***
Felillâhilhamd, hizmet-i Kur’âniye ve imaniyede Cenâb-ı Hak rahmetiyle öyle kardeşleri bana vermiş ki, vefatımla, o hizmet, bir merkezde yapıldığına bedel, çok merkezlerde yapılacak. Benim dilim ölümle susturulsa, pek çok kuvvetli diller benim dilime bedel konuşacaklar, o hizmeti idame ederler. Hattâ diyebilirim: Nasıl ki bir tane tohum toprak altına girip ölmesiyle bir sümbül hayatını netice verir; bir taneye bedel yüz tane vazife başına geçer. Öyle de, mevtim, hayatımdan fazla o hizmete vasıta olur ümidini besliyorum.
Mektûbât, s. 412
***
Madem Risâle-i Nur’un vazife-i kudsiye-i imaniyesi benim ölümümle daha ziyade halisane inkişaf edecek ve hiçbir cihetle dünya işlerine ve benlik ve enaniyete vesilelikle itham edilmeyecek ve rekabeti tahrik eden hayat-ı şahsiyemi bulmadığı için daha mükemmel ve ihlâs ile o vazife devam edecek.
Hem ben dünyada kaldıkça gerçi bir derece yardımım olabilir; fakat adi şahsiyetimin ehemmiyetli rakipleri, münekkitleri, o şahsiyeti itham edebilir ve Risâle-i Nur’a ihlassızlıkla ilişebilir ve bir derece çekinir, çekindirir.
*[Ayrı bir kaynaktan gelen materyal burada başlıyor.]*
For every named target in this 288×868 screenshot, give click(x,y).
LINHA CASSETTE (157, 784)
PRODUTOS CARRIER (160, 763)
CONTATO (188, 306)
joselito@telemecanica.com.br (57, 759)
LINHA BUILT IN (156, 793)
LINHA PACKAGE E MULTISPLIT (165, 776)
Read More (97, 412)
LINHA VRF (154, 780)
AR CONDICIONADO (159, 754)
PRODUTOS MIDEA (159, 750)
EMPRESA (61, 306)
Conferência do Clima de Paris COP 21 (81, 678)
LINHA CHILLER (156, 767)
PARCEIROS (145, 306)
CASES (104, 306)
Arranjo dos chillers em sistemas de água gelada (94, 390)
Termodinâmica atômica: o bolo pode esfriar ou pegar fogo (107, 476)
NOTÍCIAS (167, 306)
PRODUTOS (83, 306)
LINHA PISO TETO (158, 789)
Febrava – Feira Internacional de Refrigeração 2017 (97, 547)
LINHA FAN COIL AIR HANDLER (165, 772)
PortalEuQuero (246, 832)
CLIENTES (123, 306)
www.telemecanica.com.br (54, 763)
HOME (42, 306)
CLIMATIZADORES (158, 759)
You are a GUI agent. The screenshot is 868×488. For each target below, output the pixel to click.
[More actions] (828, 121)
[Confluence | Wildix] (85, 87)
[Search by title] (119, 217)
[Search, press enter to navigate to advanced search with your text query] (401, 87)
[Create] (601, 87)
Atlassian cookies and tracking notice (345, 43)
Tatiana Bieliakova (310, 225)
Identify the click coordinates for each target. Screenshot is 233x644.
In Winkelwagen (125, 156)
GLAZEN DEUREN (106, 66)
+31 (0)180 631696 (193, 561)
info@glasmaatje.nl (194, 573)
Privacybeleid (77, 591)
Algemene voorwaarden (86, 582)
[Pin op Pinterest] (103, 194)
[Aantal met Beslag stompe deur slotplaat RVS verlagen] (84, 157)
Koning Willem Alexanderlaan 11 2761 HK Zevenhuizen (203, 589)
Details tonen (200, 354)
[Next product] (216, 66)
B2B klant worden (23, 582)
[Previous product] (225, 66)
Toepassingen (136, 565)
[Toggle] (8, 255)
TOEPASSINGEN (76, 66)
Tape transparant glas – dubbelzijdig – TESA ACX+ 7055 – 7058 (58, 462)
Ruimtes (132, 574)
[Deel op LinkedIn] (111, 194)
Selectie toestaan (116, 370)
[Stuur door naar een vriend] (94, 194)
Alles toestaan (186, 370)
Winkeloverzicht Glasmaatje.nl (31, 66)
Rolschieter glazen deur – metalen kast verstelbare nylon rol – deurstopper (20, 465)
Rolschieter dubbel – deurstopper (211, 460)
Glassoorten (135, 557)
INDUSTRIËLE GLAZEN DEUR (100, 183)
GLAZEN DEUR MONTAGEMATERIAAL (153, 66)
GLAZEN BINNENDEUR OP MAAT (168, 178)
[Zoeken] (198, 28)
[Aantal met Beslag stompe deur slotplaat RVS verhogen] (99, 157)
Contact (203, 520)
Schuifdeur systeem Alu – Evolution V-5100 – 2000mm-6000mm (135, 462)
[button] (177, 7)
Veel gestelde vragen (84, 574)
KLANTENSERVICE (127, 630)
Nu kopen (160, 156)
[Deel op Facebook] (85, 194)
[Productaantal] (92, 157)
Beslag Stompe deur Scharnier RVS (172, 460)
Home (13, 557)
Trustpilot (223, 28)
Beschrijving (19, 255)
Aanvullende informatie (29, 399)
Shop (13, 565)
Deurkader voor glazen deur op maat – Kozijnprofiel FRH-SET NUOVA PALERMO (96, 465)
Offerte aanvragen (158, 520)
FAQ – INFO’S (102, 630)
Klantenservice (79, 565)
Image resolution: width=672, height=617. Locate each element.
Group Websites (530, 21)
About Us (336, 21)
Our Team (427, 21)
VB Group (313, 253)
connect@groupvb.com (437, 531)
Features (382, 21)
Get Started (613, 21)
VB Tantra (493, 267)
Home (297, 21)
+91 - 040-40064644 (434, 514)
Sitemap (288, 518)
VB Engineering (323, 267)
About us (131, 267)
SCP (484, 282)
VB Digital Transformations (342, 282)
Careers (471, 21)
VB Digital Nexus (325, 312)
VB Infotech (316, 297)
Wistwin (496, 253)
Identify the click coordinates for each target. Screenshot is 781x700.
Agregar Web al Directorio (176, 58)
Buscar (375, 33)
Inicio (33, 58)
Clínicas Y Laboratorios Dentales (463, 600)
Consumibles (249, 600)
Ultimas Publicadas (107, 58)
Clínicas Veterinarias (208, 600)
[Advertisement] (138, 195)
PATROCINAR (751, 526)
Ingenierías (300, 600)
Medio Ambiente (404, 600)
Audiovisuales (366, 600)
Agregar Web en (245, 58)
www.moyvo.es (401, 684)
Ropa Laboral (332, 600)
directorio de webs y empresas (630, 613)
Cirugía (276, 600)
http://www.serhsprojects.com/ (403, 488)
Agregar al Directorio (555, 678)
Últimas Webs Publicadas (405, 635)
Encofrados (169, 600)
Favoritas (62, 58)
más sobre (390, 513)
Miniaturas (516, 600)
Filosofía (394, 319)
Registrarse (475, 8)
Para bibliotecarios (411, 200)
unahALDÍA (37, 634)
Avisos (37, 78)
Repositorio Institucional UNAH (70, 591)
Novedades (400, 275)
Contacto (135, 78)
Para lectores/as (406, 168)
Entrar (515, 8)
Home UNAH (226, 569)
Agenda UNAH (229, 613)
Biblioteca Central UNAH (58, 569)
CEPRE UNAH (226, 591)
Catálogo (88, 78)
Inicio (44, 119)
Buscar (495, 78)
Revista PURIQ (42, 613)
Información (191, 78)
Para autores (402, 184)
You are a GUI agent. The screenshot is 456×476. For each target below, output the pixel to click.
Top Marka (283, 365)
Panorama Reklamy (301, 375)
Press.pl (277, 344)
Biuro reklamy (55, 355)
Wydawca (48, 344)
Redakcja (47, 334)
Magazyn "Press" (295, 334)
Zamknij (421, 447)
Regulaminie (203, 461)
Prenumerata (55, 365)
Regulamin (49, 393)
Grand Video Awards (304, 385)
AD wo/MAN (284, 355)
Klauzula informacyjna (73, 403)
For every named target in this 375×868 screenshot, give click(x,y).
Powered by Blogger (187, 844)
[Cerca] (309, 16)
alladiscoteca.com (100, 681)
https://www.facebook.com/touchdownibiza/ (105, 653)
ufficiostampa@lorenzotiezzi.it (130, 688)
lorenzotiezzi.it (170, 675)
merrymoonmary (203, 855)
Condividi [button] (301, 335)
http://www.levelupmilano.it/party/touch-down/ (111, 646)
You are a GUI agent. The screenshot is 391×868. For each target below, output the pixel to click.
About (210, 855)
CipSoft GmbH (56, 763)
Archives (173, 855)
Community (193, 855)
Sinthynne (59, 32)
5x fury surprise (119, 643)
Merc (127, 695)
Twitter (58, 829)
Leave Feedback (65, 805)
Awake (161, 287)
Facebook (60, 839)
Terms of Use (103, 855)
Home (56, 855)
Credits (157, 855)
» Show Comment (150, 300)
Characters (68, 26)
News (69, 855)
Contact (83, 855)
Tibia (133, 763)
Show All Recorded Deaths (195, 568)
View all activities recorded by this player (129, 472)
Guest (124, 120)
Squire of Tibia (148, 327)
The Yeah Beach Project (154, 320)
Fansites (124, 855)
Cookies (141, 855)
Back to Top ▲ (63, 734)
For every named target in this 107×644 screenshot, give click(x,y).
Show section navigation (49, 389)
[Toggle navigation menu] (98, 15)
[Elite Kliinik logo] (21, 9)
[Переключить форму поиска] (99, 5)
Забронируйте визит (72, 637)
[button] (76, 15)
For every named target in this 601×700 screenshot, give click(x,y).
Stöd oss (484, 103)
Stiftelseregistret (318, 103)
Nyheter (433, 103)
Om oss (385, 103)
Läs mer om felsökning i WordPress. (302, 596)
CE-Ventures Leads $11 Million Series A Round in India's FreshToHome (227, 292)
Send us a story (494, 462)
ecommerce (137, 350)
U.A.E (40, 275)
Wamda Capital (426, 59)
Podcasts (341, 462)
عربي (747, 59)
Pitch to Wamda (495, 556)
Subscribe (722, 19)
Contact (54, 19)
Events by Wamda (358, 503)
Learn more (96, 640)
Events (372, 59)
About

Hem bir derece bekçilik yapan bir şahsiyetin yatmasıyla, o daire-i nuraniyedeki bütün ehl-i gayret müteyakkız davranır. Bir nöbettar yerine, binler bekçi çıkar.
Elbette ölüm gelse, “Baş üstüne geldin” demek gerektir. Hem, madem Nur şakirtlerinden çokları hem malını, hem istirahatini, hem dünya zevklerini, hem lüzum olsa hayatını Nurun hizmetinde feda ediyorlar. Sen, ey nefsim; neden fedakârlıkta en geri kalmak istersin?
Hem katiyen bil ki, çok biçarelerin hayat-ı bakiyelerini Nurlarla kurtarmak hizmetinde, fani ve zahmetli ihtiyarlık hayatını memnuniyetle bırakmaya lüzum olsa veya vakti gelse, razı olmak gayet lezzetli bir şereftir.